**Problem to solve:** Take the data below and copy exactly the lines starting at the one with "The image size is (563, 274)." and finishing at the one with "Select the license.txt file name", both included.

━━━━━━━━━━━━━━━━

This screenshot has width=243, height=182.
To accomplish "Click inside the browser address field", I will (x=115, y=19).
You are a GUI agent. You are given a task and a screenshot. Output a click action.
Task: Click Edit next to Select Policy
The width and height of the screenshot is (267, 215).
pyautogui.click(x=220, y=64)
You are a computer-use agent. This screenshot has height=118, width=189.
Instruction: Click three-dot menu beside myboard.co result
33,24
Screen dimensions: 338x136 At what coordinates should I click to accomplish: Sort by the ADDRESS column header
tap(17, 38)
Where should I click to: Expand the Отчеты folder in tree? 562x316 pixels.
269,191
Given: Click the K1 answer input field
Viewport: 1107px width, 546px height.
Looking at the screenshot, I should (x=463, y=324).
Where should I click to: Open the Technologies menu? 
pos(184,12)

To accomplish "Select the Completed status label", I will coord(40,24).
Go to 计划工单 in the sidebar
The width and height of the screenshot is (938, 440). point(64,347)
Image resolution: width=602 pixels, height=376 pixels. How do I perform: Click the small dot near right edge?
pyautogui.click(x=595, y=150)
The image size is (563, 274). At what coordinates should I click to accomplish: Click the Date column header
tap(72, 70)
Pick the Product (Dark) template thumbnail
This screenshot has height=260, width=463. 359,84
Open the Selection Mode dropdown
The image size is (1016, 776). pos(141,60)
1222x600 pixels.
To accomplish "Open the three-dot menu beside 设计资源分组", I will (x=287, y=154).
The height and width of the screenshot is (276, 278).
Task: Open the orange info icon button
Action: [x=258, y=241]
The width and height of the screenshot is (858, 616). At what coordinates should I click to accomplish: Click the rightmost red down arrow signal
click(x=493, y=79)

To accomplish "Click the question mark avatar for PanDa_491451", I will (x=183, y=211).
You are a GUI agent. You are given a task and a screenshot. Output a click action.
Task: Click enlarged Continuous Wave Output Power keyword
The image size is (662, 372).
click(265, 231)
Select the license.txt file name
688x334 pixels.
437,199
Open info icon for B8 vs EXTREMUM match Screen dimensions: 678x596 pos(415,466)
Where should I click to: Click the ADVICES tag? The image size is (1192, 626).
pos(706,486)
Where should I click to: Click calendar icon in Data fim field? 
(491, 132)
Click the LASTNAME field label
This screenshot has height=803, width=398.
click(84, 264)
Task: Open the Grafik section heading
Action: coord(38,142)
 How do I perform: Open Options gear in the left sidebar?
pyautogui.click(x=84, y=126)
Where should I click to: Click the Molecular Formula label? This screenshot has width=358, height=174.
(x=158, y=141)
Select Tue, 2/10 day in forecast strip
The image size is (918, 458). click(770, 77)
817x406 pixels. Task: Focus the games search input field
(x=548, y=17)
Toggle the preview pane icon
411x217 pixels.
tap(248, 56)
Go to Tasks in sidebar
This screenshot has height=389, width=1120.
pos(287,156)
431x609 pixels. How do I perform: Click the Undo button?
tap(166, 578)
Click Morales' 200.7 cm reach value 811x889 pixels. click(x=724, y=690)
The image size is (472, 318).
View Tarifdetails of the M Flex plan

━━━━━━━━━━━━━━━━

**Answer to this task:**
The image size is (563, 274). At what coordinates should I click to accomplish: Click the Date column header
tap(72, 70)
Pick the Product (Dark) template thumbnail
This screenshot has height=260, width=463. 359,84
Open the Selection Mode dropdown
The image size is (1016, 776). pos(141,60)
1222x600 pixels.
To accomplish "Open the three-dot menu beside 设计资源分组", I will (x=287, y=154).
The height and width of the screenshot is (276, 278).
Task: Open the orange info icon button
Action: [x=258, y=241]
The width and height of the screenshot is (858, 616). At what coordinates should I click to accomplish: Click the rightmost red down arrow signal
click(x=493, y=79)

To accomplish "Click the question mark avatar for PanDa_491451", I will (x=183, y=211).
You are a GUI agent. You are given a task and a screenshot. Output a click action.
Task: Click enlarged Continuous Wave Output Power keyword
The image size is (662, 372).
click(265, 231)
Select the license.txt file name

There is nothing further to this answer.